Through counselling and encouragement to start antiretroviral treatment (ART), Isabella finally admits to the counselor that she already knew she was positive.
She had missed two appointments at the hospital ART clinic and, after this, she had been too embarrassed to go back. Instead, she is taking pills from friends – honestly or dishonestly – to continue her medication. Scared, she came to our clinic looking for help.
The CSW Community Outreach Clinic is part of Médecins Sans Frontères/Doctors Without Borders (MSF) new model of care for CSWs in Nsanje, the southernmost district in Malawi. According to official estimates, the prevalence of HIV among CSWs in Nsanje is an alarming 82 percent, even higher than the reported national prevalence of 71 percent.
With no local response targeting sex workers and a continuously low supply of condoms in the district, CSWs are a driver of new HIV infections in Malawi and in the district.
“Not only is there no special response to the needs of this highly vulnerable group, but also the women feel stigmatized and disrespected when they go to the clinics, especially for treatment of sexually transmitted infections, or STIs,” explains Risa Turetsky, outreach nurse for MSF in Nsanje.
“They feel stigmatised by the other patients and sometimes even the clinic staff treat them badly. This discourages most women from coming in for services, which is unacceptable and quite tragic considering the health needs of this group.”
To increase access and acceptability of care and to promote consistent use of condoms and ARVs, MSF is implementing a targeted approach in which Community Outreach Clinics are linked to monthly clinics at the health centre specific for CSWs, run by nurses and counsellors from the Ministry of Health (MoH) who are trained to be sex worker-friendly.
The clinics provide condoms and “Treatment as Prevention,” meaning they treat all HIV+ CSWs regardless of the stage of their disease to decrease their infectiousness and thus prevent new infections.

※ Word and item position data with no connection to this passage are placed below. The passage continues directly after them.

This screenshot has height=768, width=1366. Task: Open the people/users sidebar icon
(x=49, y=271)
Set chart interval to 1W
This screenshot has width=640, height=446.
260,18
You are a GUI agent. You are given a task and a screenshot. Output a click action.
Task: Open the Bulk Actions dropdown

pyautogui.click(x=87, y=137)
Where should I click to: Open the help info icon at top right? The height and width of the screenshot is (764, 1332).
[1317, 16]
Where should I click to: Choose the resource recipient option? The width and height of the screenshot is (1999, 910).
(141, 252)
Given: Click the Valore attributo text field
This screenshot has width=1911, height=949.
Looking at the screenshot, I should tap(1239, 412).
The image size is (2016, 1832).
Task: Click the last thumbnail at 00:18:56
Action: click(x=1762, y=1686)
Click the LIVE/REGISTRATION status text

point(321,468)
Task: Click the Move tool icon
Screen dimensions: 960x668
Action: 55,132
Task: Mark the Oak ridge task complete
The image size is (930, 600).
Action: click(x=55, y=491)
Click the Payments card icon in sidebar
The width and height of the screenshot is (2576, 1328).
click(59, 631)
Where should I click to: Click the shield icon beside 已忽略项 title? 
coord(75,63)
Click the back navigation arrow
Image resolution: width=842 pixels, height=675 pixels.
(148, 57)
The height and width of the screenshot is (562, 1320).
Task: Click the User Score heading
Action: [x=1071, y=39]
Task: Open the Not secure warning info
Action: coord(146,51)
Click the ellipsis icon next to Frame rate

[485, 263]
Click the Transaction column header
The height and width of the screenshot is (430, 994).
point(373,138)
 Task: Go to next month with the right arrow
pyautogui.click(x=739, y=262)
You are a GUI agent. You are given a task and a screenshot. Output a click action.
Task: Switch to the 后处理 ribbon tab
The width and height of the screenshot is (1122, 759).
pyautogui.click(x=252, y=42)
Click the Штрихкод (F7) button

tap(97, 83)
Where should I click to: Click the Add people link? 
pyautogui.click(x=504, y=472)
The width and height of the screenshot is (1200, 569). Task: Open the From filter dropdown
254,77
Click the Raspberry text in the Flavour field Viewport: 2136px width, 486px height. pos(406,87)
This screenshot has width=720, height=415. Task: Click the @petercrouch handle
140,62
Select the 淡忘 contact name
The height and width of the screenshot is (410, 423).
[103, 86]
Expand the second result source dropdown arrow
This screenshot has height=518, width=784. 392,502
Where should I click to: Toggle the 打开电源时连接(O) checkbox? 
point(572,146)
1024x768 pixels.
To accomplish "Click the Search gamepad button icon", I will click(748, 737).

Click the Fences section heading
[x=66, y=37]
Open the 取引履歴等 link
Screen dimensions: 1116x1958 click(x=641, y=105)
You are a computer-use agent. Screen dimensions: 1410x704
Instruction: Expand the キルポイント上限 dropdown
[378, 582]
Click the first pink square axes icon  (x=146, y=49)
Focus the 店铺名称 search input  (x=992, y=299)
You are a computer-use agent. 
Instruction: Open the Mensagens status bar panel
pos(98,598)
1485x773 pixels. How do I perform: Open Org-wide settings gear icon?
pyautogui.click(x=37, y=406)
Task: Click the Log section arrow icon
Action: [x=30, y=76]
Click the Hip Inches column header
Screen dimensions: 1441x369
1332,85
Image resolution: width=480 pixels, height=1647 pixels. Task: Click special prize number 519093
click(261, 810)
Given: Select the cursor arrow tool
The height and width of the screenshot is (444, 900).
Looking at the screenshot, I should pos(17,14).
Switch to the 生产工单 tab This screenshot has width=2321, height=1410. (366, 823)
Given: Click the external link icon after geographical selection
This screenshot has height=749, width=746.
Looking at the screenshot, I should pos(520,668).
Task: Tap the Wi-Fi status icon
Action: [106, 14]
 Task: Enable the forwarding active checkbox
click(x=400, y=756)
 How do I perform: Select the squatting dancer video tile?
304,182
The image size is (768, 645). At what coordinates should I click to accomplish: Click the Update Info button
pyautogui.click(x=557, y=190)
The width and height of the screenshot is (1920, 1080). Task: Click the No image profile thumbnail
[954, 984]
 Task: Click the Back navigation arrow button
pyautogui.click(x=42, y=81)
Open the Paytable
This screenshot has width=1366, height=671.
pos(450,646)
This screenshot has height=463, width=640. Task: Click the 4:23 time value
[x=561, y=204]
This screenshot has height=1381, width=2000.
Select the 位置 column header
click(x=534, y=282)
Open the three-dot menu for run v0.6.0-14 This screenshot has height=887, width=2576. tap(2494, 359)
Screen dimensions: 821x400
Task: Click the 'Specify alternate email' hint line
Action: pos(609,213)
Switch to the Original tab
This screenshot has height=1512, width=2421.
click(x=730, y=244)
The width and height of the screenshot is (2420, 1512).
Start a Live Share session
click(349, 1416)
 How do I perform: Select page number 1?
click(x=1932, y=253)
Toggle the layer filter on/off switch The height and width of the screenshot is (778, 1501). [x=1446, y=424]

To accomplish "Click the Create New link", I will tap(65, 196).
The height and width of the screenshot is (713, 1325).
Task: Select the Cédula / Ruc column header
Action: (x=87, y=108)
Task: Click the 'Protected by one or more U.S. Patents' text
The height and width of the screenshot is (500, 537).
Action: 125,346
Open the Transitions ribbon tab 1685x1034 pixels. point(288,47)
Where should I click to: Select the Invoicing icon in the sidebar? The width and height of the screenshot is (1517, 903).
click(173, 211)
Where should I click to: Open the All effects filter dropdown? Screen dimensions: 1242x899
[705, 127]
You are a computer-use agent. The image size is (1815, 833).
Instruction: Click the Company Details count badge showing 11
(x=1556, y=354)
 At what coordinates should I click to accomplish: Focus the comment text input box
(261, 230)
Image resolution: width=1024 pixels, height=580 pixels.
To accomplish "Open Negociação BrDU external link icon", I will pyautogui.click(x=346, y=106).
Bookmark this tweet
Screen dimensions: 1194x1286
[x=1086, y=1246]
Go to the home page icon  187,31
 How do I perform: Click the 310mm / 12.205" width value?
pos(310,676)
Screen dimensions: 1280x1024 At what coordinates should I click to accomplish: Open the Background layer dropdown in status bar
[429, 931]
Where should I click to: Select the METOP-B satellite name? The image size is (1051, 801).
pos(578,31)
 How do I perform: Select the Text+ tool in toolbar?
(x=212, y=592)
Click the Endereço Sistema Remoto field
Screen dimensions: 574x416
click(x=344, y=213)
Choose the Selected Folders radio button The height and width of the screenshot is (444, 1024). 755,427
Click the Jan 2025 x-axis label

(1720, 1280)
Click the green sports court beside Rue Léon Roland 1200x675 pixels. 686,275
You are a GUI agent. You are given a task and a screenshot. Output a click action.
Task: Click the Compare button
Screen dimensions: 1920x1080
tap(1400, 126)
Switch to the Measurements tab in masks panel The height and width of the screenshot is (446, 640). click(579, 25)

By the end of June 2013, the first CSW-friendly staff are ready, and two outreach clinics have been implemented. The response has been exceedingly positive, with a 150 percent increase in sex workers’ visits between the first and second clinic, and comments to the staff about how comfortable they made them feel.
The first outreach clinic focused on STI treatment and revealed a striking 66 percent rate of syphilis among the CSWs who presented. The team treated almost all CSWs empirically for symptomatic STIs.
Though simple, one of the most important contributions by MSF is the supply of condoms to the CSWs, considering the district struggles to maintain their supply of condoms, making them unavailable even for these women.
The clinic is being run jointly between MSF and the Nsanje Ministry of Health. MSF is focused on capacity building for the staff, as the plan is for the MoH to run the clinic independently in the future.
The newly trained CSW-friendly counsellor traced Isabella when she did not return for care after her visit. Being from the same village, she was able to cross through comfortably and find the girl easily.
“Our model of care encourages the CSW to feel comfortable with staff who are there for them,” says Turetsky. These staff members will run the hospital-based clinic one afternoon per month, starting in August, specifically dedicated to the sex workers to avoid issues of stigma and poor treatment.
As staff develop the clinics in Nsanje ‘boma,’ or town centre, the plan is for MSF to expand these dedicated services throughout the district to keep sex workers like Isabella healthy, by helping them to stay on consistent ART and to decrease the transmission of HIV overall.
Besides immediate plans to scale up the project to four other commercial regions of the district with large numbers of sex workers, MSF aims to extend this approach to the Southern African region, where CSWs are encountering the same kind of challenges.
“In order to have an impact on the epidemic and seriously try to reduce the spread of the virus, we need to start paying more attention to key groups, such as sex workers,” says Rodd Gerstenhaber, country coordinator for MSF in Malawi.
“There are many women like Isabella out there and we cannot afford to have them fall through the cracks of a disadvantaged health system.”